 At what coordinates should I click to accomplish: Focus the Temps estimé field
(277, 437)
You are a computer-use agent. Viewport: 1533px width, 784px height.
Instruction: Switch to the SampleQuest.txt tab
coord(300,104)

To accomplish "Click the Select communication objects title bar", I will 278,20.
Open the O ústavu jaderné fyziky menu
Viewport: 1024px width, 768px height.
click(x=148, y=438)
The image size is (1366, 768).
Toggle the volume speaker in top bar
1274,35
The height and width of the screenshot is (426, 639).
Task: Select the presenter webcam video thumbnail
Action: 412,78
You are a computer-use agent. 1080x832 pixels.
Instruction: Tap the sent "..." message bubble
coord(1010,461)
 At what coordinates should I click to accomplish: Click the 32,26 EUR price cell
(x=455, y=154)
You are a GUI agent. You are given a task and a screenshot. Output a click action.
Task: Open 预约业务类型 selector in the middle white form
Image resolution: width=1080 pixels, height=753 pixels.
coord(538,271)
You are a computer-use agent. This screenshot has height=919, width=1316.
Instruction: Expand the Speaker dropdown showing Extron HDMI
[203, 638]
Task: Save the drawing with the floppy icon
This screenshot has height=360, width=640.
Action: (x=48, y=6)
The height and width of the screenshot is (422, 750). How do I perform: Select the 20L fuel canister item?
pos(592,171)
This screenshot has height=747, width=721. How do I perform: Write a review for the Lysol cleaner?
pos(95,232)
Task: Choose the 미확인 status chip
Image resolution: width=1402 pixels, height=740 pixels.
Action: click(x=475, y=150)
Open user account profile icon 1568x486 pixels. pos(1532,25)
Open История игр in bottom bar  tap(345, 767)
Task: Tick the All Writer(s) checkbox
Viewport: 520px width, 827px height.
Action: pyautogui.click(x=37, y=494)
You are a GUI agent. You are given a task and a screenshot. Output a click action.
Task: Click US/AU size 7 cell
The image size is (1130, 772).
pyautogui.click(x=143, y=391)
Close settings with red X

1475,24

§ **Assignment**: Using the records above, pull out each line where the word "computer" occurs.

§ **Your response**:
You are a computer-use agent. Viewport: 1533px width, 784px height.
You are a computer-use agent. 1080x832 pixels.
You are a computer-use agent. This screenshot has height=919, width=1316.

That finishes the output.